Em decisão liminar, a juíza da comarca de Tutóia deu reintegração de posse para a empresa de energia eólica da Vita Energias Renováveis Ltda. A decisão judicial alega que a empresa tem um contrato de aluguel da área por 30 anos, mas ignora, no entanto, a permanência secular da comunidade no local.
Segundo explicou à Fórum o advogado Diogo Cabral, defensor dos direitos de povos e comunidades tradicionais, “com o avanço da energia eólica no Brasil, especificamente no Maranhão, a empresa passou a cercar essa área, até porque ela fez um contrato de arrendamento”. De acordo com ele, “como há a permanência de pessoas dentro da área, que é muito grande, não há definições claras de limites, é uma área de praia, a empresa ajuizou neste ano três ações de reintegração de posse contra algumas pessoas e houve uma decisão judicial em agosto que determinou a reintegração em favor da empresa”.

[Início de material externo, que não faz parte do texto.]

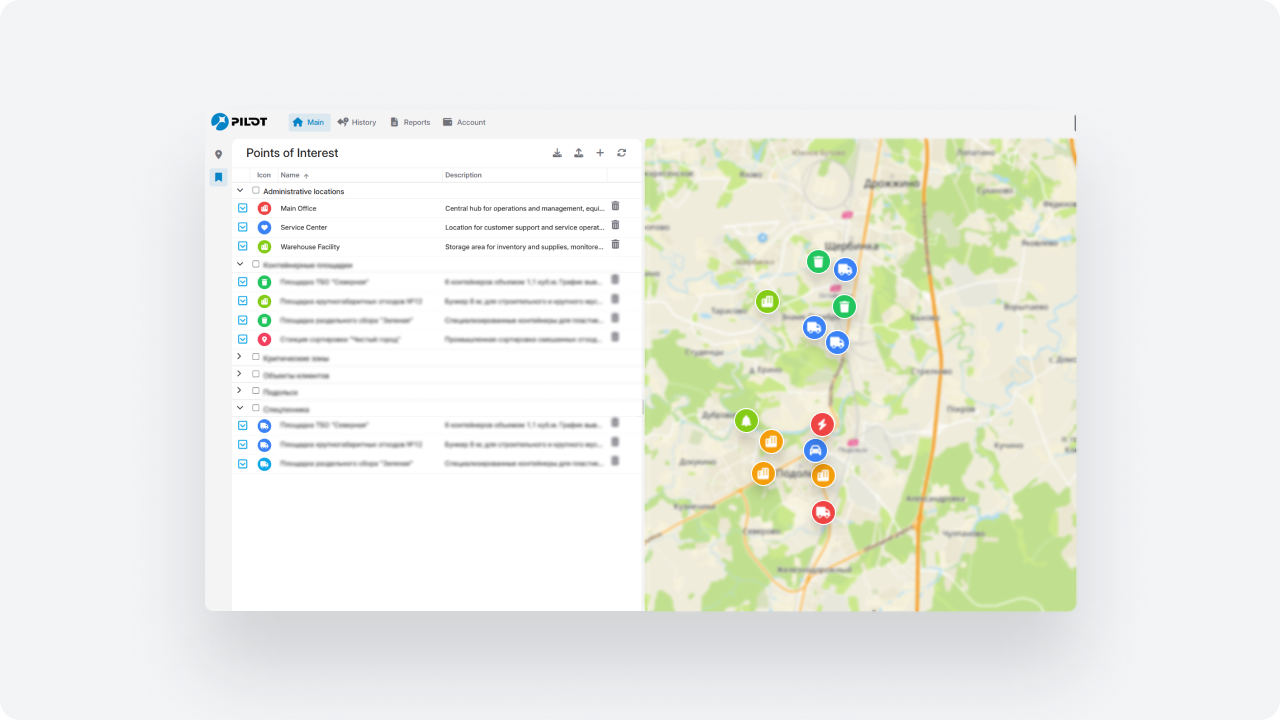Collapse the Administrative locations group

coord(240,190)
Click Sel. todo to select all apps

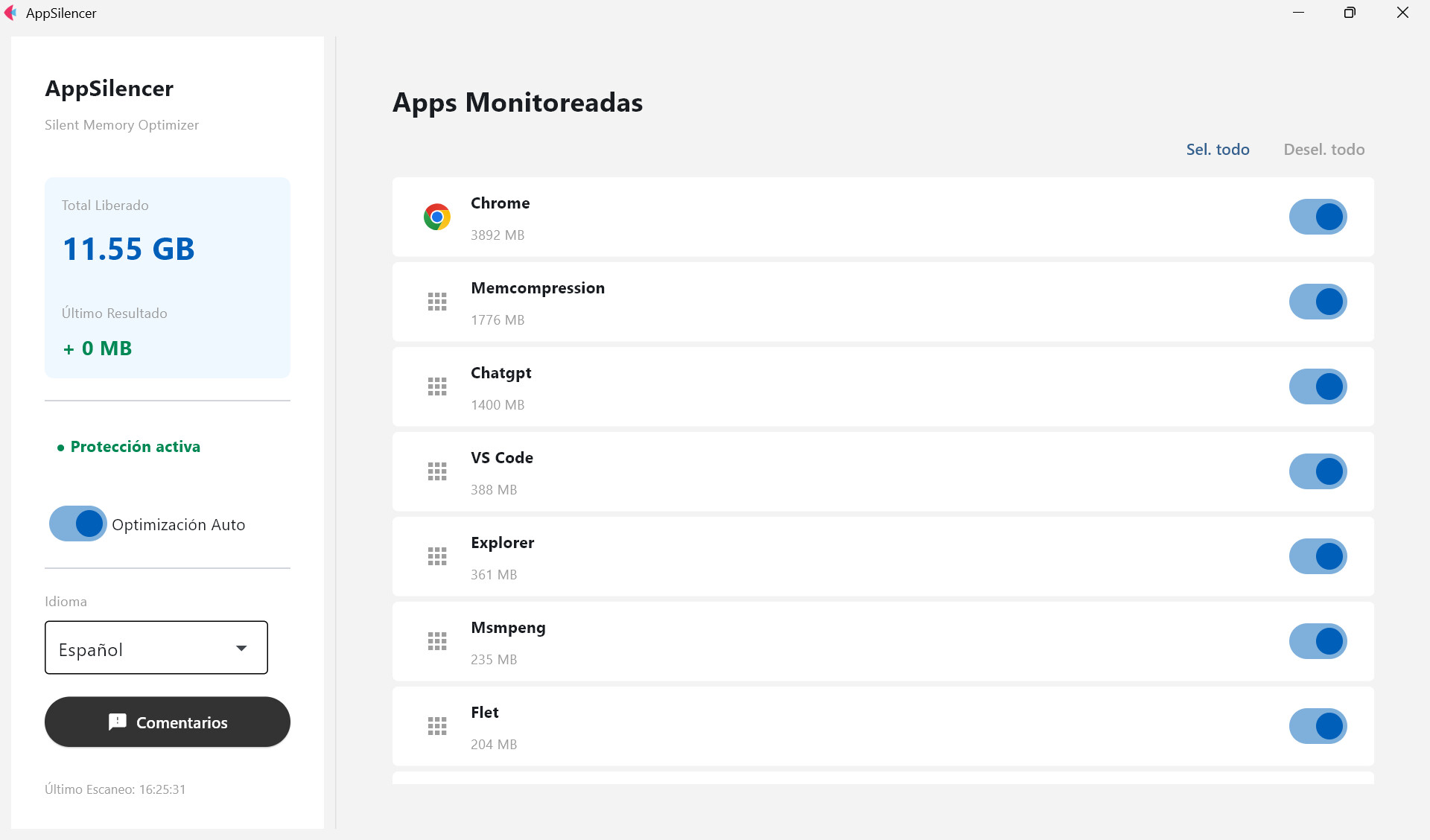tap(1217, 149)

Cabral diz ainda que “como a área é grande, outras pessoas que não estão dentro do processo e sequer sabiam dele, vão ser afetadas”. Ele lembra também que no Maranhão existe uma Comissão Estadual de Violência no Campo, que foi criada por lei estadual em 2015, que analisa todos esses processos que envolvem conflitos agrários. “Esse processo não passou pela Comissão”, alerta. “A polícia foi cumprir a ordem sem passar pela comissão. Pela manhã, nós informamos à Comissão sobre a situação de despejo, solicitamos que fosse feito um relatório de situação para saber a dimensão da área, como as comunidades serão afetadas e solicitamos que, de maneira cautelar, a operação fosse suspensa. Por conta desse aspecto legal, foi solicitada a suspensão da ação de reintegração até a adoção de relatórios que venham a corroborar com eventual cumprimento da decisão. O clima é tenso, porque muitas pessoas não sabem de fato se serão afetadas ou não pela decisão”, concluiu.
A polícia chegou com um forte aparato para cumprir o mandado de reintegração de posse, que reuniu vários policiais, tratores e até helicópteros. A comunidade fez uma barreira humana para impedir a entrada no território e após uma articulação política com a Secretaria de Estado dos Direitos Humanos e Participação Popular (SEDIHPOP) do Maranhão, a reintegração de posse foi interrompida.
A ação, no entanto, pode ser retomada a qualquer momento, conforme explicou Diogo Cabral. “A situação está bem tensa no local. Há o temor de que a polícia volte com mais força”, reiterou o agente da Comunidade Pastoral dos Pescadores do Maranhão, José de Maria Silva que está acompanhando a comunidade no local.
De acordo com informações da CPP, os comunitários estão em vigília neste momento, “no aguardo de mais informações e dispostos a lutarem pelo seu território. Essa não é a primeira vez que a comunidade está sendo ameaçada de ser expulsa. Já há algum tempo os moradores do local têm resistido à especulação imobiliária na região”.